Magazine Società

Alla fine si fa festa

Creato il 12 febbraio 2011 da Aronne

Vedrete che alla fine il 17 Marzo la festa per il cento cinquantenario si farà. Un paese come il nostro u cugghiuniu non lo rifiuta mai. Da Nord a Sud. Dal Piemonte al Regno della due Sicilie.
Chiamparino, in occasione dell’incontro con Marchionne e i vertici Fiat per avere garanzie sulla permanenza degli investimenti e, soprattutto, delle tasse che la Fiat versa sul territorio patrio, ha incontrato Berlusconi e lo avrà pregato di spingere, come solo Berlusconi sa fare quando si tratta di feste e festini, perché ci siano tutti. Da Tremonti alla Gelmini.
Ma che cosa festeggiamo? Perché, se non si fa festa, saltando scuola e lavoro, il cento cinquantenario dell’Unità d’Italia diventa una festa di serie B?
L’Italia unita, frutto del lavoro diplomatico dei Piemontesi e delle gesta di un manipolo di uomini che la Storia racconta come eroiche, ha permesso al nostro attuale Paese di diventare un grande paese occidentale. Più forte verso l’esterno di quanto non lo sia internamente. Più paese che popolo.

◆ **MATERIALE FORNITO**
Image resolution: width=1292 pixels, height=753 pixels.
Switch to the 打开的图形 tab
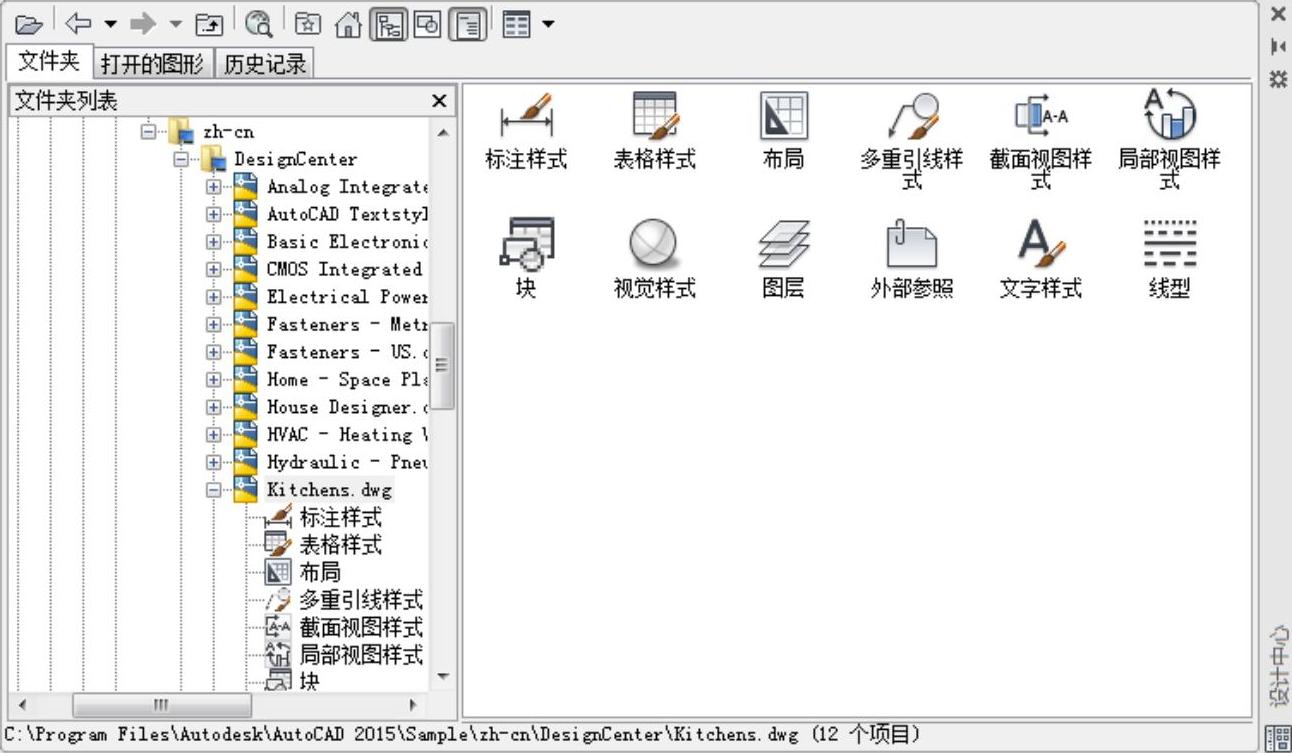153,64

◆ **CONSEGNE SCRITTE**
A: Secondo il brano, in quale giorno si farà la festa per il cento cinquantenario?
B: Elenca tutte le persone nominate nel brano, escluso l'autore.
C: Traduci in inglese questa frase del brano: "Vedrete che alla fine il 17 Marzo la festa per il cento cinquantenario si farà."

◆ **SOLUZIONI PER CONSEGNA**
A: Il 17 marzo.

B: Chiamparino, Marchionne, Berlusconi, Tremonti, Gelmini.

C: You will see that in the end the celebration for the hundred-and-fiftieth anniversary will take place on March 17.